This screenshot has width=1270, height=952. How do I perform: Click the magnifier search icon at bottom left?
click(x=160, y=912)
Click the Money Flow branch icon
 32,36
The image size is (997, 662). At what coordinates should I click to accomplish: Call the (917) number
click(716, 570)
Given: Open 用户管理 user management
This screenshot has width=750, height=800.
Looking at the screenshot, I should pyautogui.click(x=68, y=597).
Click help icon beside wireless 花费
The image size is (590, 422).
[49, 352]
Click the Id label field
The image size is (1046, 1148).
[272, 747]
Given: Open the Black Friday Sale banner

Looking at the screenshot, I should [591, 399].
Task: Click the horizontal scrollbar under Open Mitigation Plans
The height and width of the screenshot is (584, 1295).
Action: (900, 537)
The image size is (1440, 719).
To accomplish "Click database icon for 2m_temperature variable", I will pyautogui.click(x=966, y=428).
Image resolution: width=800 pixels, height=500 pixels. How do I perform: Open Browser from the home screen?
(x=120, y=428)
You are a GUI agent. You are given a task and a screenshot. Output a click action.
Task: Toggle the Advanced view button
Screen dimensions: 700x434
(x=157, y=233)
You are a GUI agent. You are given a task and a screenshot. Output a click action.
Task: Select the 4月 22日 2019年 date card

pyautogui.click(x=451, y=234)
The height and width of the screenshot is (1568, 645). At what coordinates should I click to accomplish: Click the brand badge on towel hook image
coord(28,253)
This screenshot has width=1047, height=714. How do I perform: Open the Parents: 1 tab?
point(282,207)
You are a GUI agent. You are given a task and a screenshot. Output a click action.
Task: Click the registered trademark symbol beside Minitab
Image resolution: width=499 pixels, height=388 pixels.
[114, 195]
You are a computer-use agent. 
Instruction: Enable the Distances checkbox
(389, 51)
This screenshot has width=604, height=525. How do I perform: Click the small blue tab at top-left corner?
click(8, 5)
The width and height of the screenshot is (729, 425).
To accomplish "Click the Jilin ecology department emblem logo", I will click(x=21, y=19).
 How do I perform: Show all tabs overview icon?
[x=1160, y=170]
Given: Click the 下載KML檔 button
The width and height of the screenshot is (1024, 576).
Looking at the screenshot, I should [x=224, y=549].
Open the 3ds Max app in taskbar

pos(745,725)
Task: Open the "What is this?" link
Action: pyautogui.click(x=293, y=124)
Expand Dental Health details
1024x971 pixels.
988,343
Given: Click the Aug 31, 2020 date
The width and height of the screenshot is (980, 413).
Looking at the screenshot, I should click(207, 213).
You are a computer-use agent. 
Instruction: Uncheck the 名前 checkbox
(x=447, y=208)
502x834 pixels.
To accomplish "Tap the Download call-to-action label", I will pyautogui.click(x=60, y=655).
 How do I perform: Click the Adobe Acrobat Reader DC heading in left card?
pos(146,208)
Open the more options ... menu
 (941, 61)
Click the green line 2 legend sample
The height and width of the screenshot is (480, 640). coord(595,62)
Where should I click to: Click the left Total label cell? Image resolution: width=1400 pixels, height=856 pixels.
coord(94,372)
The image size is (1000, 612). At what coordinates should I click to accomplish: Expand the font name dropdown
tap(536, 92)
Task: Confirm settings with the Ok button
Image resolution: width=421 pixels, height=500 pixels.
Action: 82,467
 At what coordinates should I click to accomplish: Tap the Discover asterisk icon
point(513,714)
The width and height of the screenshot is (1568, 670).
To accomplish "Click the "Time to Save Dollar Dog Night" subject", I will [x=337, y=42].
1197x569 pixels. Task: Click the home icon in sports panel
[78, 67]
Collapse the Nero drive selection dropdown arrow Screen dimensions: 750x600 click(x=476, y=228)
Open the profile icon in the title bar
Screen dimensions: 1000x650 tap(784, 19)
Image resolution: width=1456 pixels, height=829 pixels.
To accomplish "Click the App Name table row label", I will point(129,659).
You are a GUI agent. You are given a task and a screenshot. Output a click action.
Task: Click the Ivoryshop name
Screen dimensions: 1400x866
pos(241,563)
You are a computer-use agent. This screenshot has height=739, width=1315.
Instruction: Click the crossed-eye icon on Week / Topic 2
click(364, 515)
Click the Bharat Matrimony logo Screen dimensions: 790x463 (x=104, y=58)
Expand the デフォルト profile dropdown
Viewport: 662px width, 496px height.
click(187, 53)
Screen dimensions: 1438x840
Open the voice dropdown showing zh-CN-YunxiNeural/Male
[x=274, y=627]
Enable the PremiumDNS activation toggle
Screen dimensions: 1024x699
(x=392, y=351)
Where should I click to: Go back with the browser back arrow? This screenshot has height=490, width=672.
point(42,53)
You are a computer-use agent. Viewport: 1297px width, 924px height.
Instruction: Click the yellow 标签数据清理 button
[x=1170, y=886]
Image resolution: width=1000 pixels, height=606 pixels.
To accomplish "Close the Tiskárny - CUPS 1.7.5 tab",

★ ★ ★

**Instructions for the task:**
The answer should consist of all the lines above, retyped exactly.

**Written response:**
This screenshot has width=1270, height=952. How do I perform: Click the magnifier search icon at bottom left?
click(x=160, y=912)
Click the Money Flow branch icon
 32,36
The image size is (997, 662). At what coordinates should I click to accomplish: Call the (917) number
click(716, 570)
Given: Open 用户管理 user management
This screenshot has width=750, height=800.
Looking at the screenshot, I should pyautogui.click(x=68, y=597).
Click help icon beside wireless 花费
The image size is (590, 422).
[49, 352]
Click the Id label field
The image size is (1046, 1148).
[272, 747]
Given: Open the Black Friday Sale banner

Looking at the screenshot, I should [591, 399].
Task: Click the horizontal scrollbar under Open Mitigation Plans
The height and width of the screenshot is (584, 1295).
Action: (900, 537)
The image size is (1440, 719).
To accomplish "Click database icon for 2m_temperature variable", I will pyautogui.click(x=966, y=428).
Image resolution: width=800 pixels, height=500 pixels. How do I perform: Open Browser from the home screen?
(x=120, y=428)
You are a GUI agent. You are given a task and a screenshot. Output a click action.
Task: Toggle the Advanced view button
Screen dimensions: 700x434
(x=157, y=233)
You are a GUI agent. You are given a task and a screenshot. Output a click action.
Task: Select the 4月 22日 2019年 date card

pyautogui.click(x=451, y=234)
The height and width of the screenshot is (1568, 645). At what coordinates should I click to accomplish: Click the brand badge on towel hook image
coord(28,253)
This screenshot has width=1047, height=714. How do I perform: Open the Parents: 1 tab?
point(282,207)
You are a GUI agent. You are given a task and a screenshot. Output a click action.
Task: Click the registered trademark symbol beside Minitab
Image resolution: width=499 pixels, height=388 pixels.
[114, 195]
You are a computer-use agent. 
Instruction: Enable the Distances checkbox
(389, 51)
This screenshot has width=604, height=525. How do I perform: Click the small blue tab at top-left corner?
click(8, 5)
The width and height of the screenshot is (729, 425).
To accomplish "Click the Jilin ecology department emblem logo", I will click(x=21, y=19).
 How do I perform: Show all tabs overview icon?
[x=1160, y=170]
Given: Click the 下載KML檔 button
The width and height of the screenshot is (1024, 576).
Looking at the screenshot, I should [x=224, y=549].
Open the 3ds Max app in taskbar

pos(745,725)
Task: Open the "What is this?" link
Action: pyautogui.click(x=293, y=124)
Expand Dental Health details
1024x971 pixels.
988,343
Given: Click the Aug 31, 2020 date
The width and height of the screenshot is (980, 413).
Looking at the screenshot, I should click(207, 213).
You are a computer-use agent. 
Instruction: Uncheck the 名前 checkbox
(x=447, y=208)
502x834 pixels.
To accomplish "Tap the Download call-to-action label", I will pyautogui.click(x=60, y=655).
 How do I perform: Click the Adobe Acrobat Reader DC heading in left card?
pos(146,208)
Open the more options ... menu
 (941, 61)
Click the green line 2 legend sample
The height and width of the screenshot is (480, 640). coord(595,62)
Where should I click to: Click the left Total label cell? Image resolution: width=1400 pixels, height=856 pixels.
coord(94,372)
The image size is (1000, 612). At what coordinates should I click to accomplish: Expand the font name dropdown
tap(536, 92)
Task: Confirm settings with the Ok button
Image resolution: width=421 pixels, height=500 pixels.
Action: 82,467
 At what coordinates should I click to accomplish: Tap the Discover asterisk icon
point(513,714)
The width and height of the screenshot is (1568, 670).
To accomplish "Click the "Time to Save Dollar Dog Night" subject", I will [x=337, y=42].
1197x569 pixels. Task: Click the home icon in sports panel
[78, 67]
Collapse the Nero drive selection dropdown arrow Screen dimensions: 750x600 click(x=476, y=228)
Open the profile icon in the title bar
Screen dimensions: 1000x650 tap(784, 19)
Image resolution: width=1456 pixels, height=829 pixels.
To accomplish "Click the App Name table row label", I will point(129,659).
You are a GUI agent. You are given a task and a screenshot. Output a click action.
Task: Click the Ivoryshop name
Screen dimensions: 1400x866
pos(241,563)
You are a computer-use agent. This screenshot has height=739, width=1315.
Instruction: Click the crossed-eye icon on Week / Topic 2
click(364, 515)
Click the Bharat Matrimony logo Screen dimensions: 790x463 (x=104, y=58)
Expand the デフォルト profile dropdown
Viewport: 662px width, 496px height.
click(187, 53)
Screen dimensions: 1438x840
Open the voice dropdown showing zh-CN-YunxiNeural/Male
[x=274, y=627]
Enable the PremiumDNS activation toggle
Screen dimensions: 1024x699
(x=392, y=351)
Where should I click to: Go back with the browser back arrow? This screenshot has height=490, width=672.
point(42,53)
You are a computer-use agent. Viewport: 1297px width, 924px height.
Instruction: Click the yellow 标签数据清理 button
[x=1170, y=886]
Image resolution: width=1000 pixels, height=606 pixels.
To accomplish "Close the Tiskárny - CUPS 1.7.5 tab",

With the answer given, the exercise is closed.